“I really don’t see how we are ever to get through with the education of all these children, Mary,” he remarked with a sigh, “I’m sure it can’t be done with my salary. It takes every cent of it now, and in a little while it must cost us more than it does at present.”
“We’ve always got along very well, William,” replied the wife. “As our family has increased our means have increased, and I have no doubt will continue to increase, if the wants of our children require us to have a larger income than we enjoy at present.”
“I don’t know—I’m not sure of that. It was more by good fortune than any thing else that I succeeded in obtaining better employment than I had when we were married. Suppose my salary had continued to be only four hundred dollars, what would we have done?”
“But it didn’t continue at four hundred dollars, William.”
“It might though—think of that. It was by the merest good luck in the world that I got into the insurance office—there we’re two or three dozen applicants, and the gaining of the place by me was mere chance work. If I hadn’t been in the insurance office for so many years, and by that means become acquainted with most of the directors of the bank, I never would have attained my present comfortable place. It makes me sick when I think of the miserable plight we would now be in, if that piece of good fortune had not accidentally befallen me.”
“Don’t say accidentally,” returned the wife, in a gentle tone, “say providentially. He who sent us children, sent with them the means for their support. It isn’t luck, dear, it is Providence.”
“It may be, but I can’t understand it,” returned Mr. Bancroft, doubtingly. “To me it is all luck.”
After this remark, he was silent for some time. Then he said, with a tone made cheerful by the thought he expressed,
“How pleasantly we would be getting along if our family were no larger than it was when I had only four hundred dollars income.
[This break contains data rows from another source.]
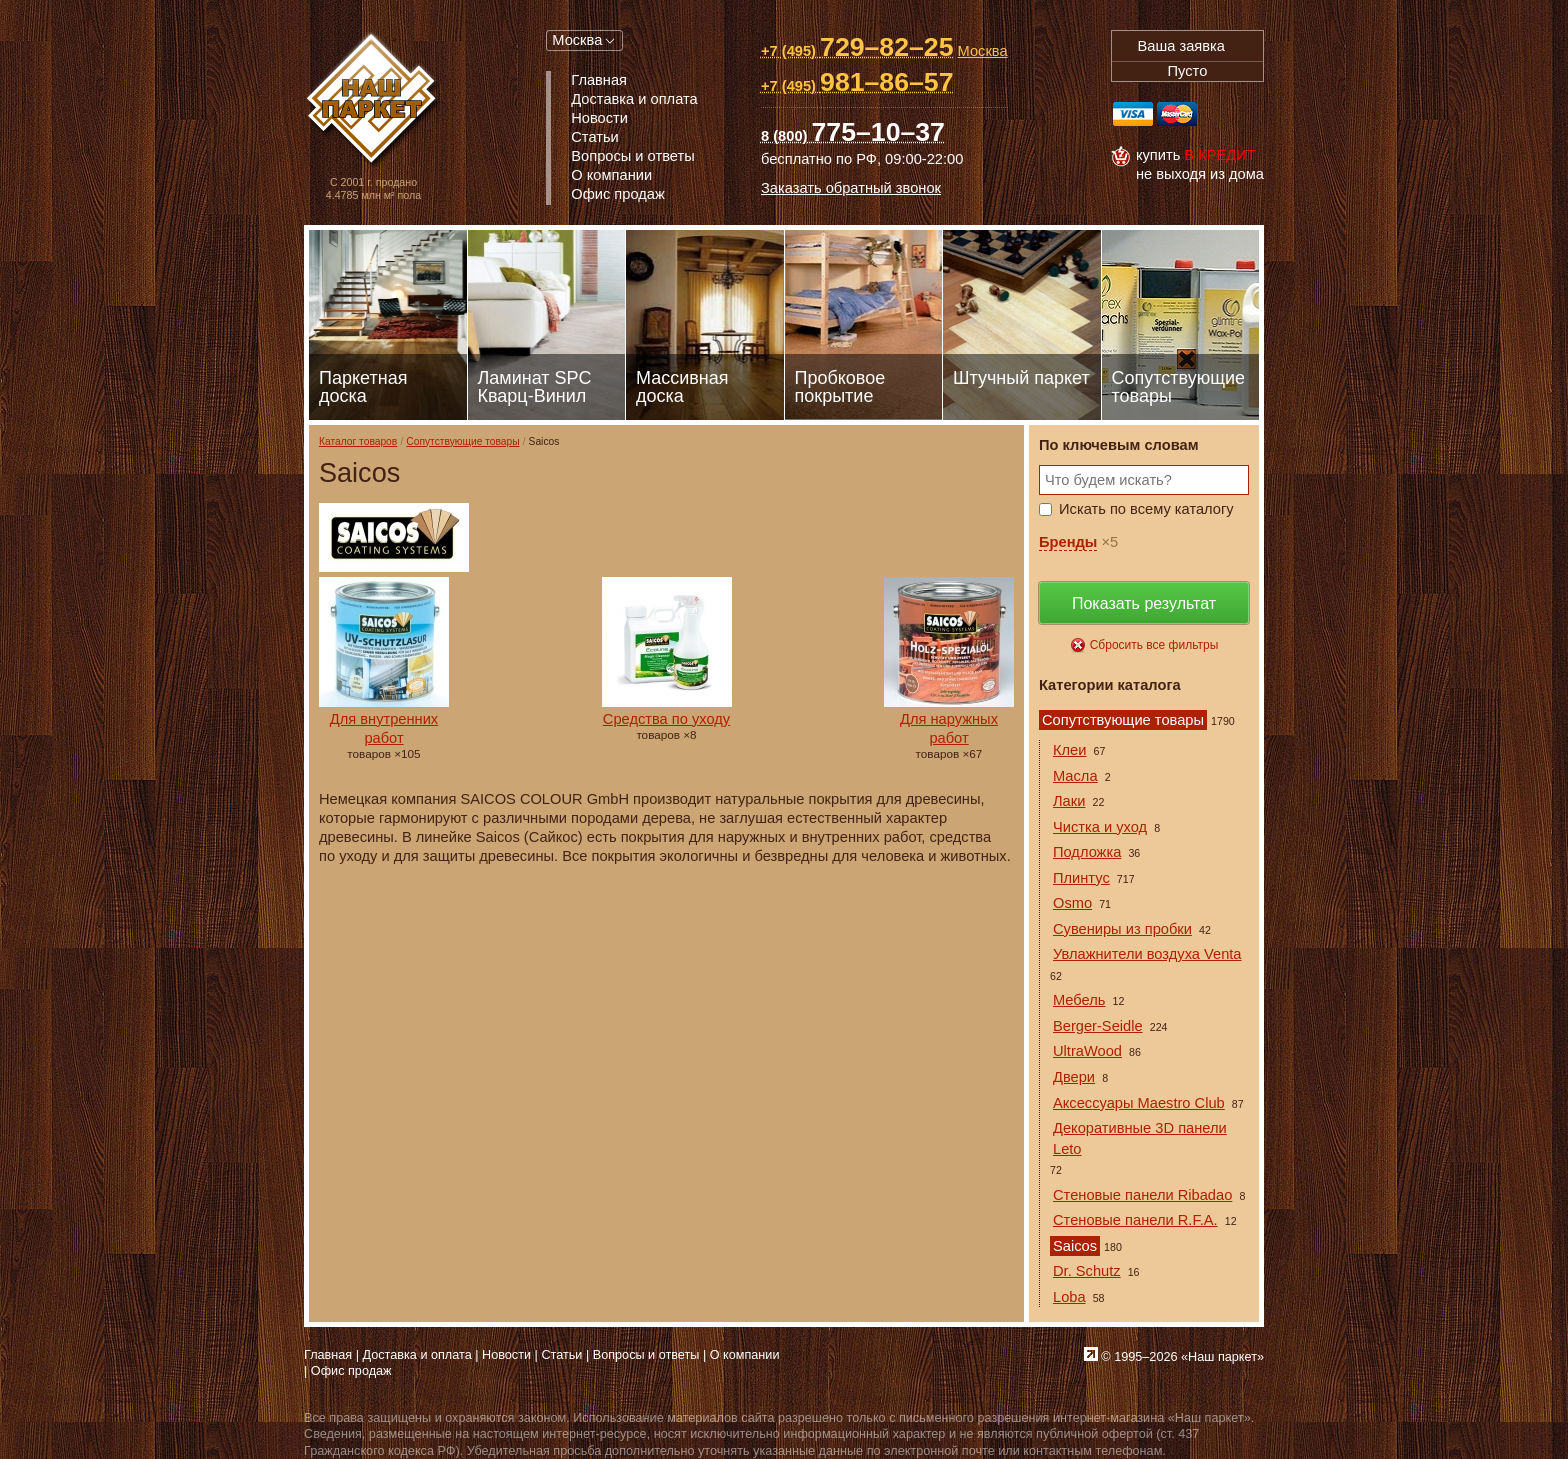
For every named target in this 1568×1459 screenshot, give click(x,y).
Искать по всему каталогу (1146, 509)
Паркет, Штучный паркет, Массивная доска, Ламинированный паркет (373, 100)
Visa (1133, 114)
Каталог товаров (358, 441)
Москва (577, 40)
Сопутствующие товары (462, 441)
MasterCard (1177, 114)
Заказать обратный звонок (851, 188)
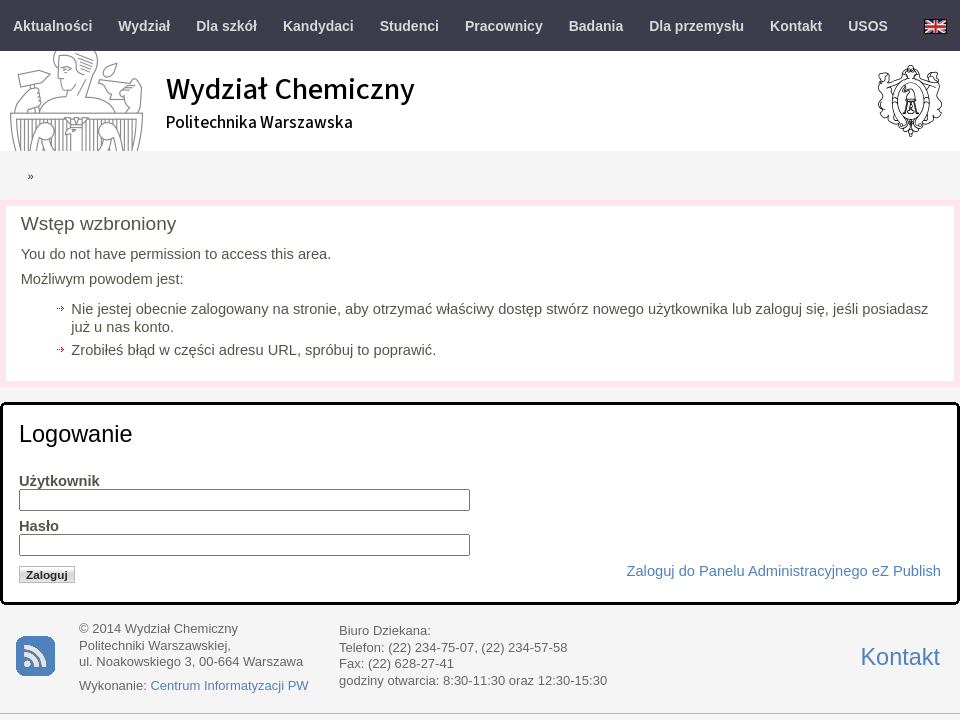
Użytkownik (59, 481)
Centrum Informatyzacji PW (229, 685)
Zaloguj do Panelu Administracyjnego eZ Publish (784, 571)
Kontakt (900, 657)
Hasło (39, 526)
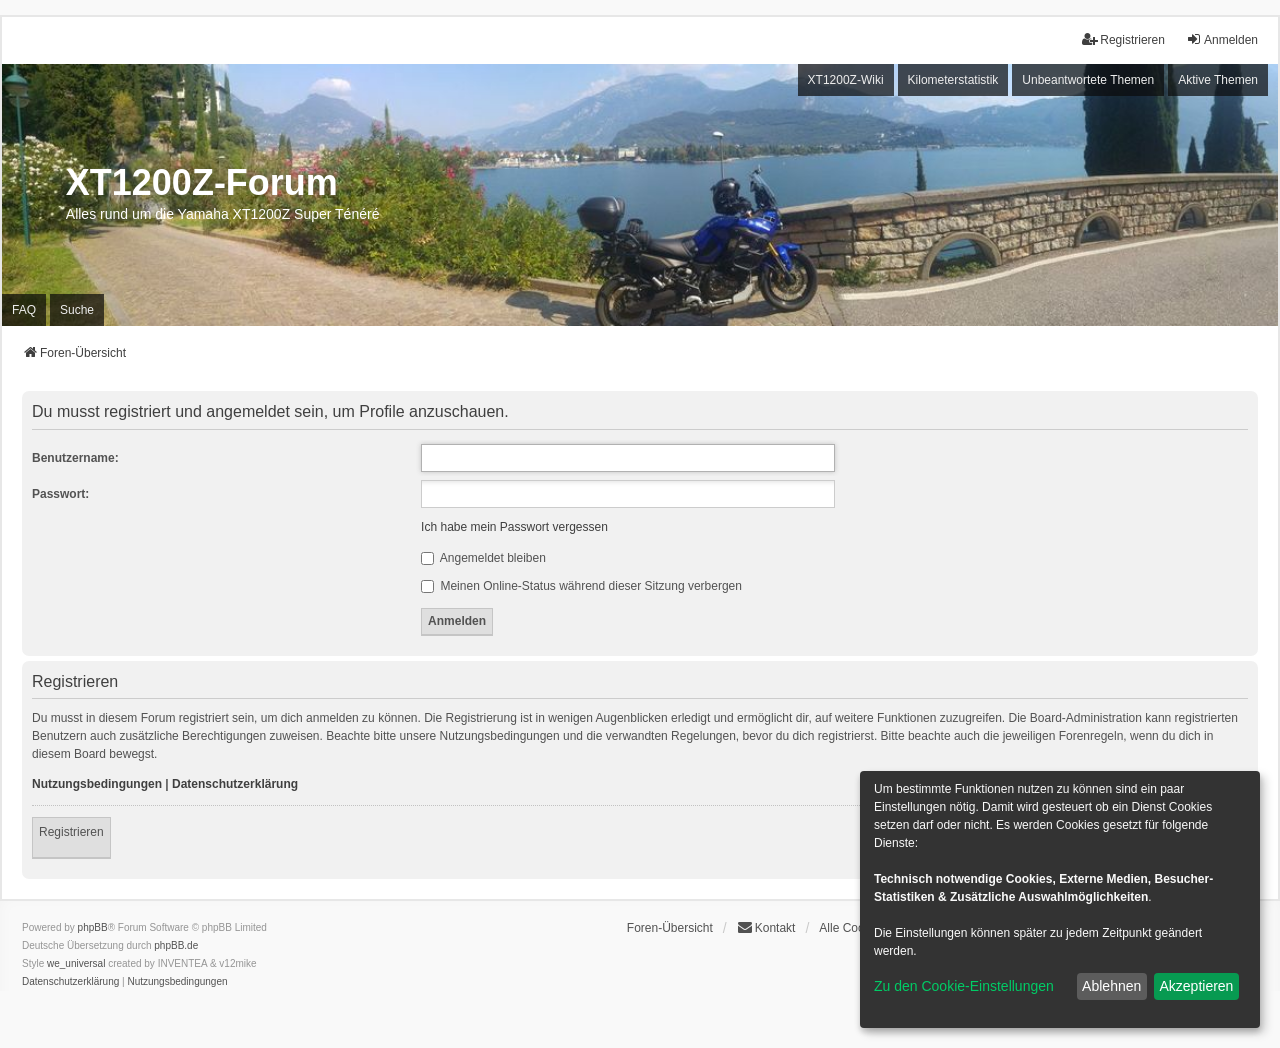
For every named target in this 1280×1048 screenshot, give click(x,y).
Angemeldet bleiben (483, 558)
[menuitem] (70, 982)
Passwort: (60, 494)
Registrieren (71, 832)
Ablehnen (1111, 986)
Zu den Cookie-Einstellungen (964, 986)
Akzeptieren (1196, 986)
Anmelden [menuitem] (1222, 39)
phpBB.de (176, 945)
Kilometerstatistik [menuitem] (953, 80)
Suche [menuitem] (77, 310)
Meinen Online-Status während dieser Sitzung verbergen (581, 586)
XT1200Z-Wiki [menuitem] (846, 80)
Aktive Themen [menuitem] (1218, 80)
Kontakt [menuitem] (766, 927)
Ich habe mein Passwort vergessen (514, 527)
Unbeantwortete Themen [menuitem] (1088, 80)
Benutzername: (75, 458)
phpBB (93, 927)
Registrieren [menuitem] (1123, 39)
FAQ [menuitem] (24, 310)
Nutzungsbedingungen (97, 784)
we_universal (76, 963)
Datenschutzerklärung (235, 784)
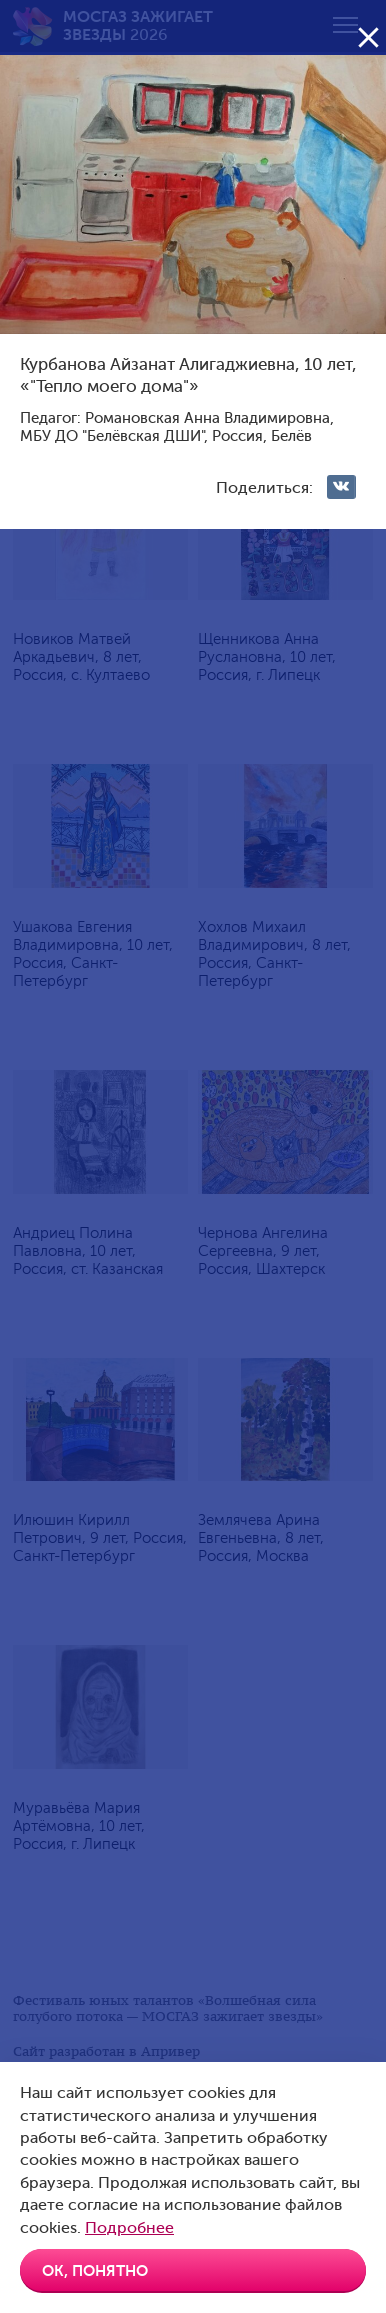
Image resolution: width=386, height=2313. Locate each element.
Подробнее (129, 2227)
How easy it would be to lay up a thousand dollars every year. Let me see, we have been married over sixteen years. Just think what a handsome little property we would have by this time—sixteen thousand dollars. As it is, we haven’t sixteen thousand cents, and no likelihood of ever getting a farthing ahead. It is right down discouraging.”
The semi-cheerful tone in which Mr. Bancroft had commenced speaking, died away in the last brief sentence.
“Two or three children are enough for any body to have,” he resumed, half fretfully; “and quite as many as can be well taken care of. With two or even three, we might be as happy and comfortable as we could desire. But with seven, and half as many more in prospect, O dear! It is enough to dishearten any one.”
Mrs. Bancroft did not reply, but drew her arm tighter around the babe that lay asleep upon her breast. Her mind wandered over the seven jewels that were to her so precious, and she asked herself which of them she could part with; or if there was an earthly good more to be desired than the love of these dear children.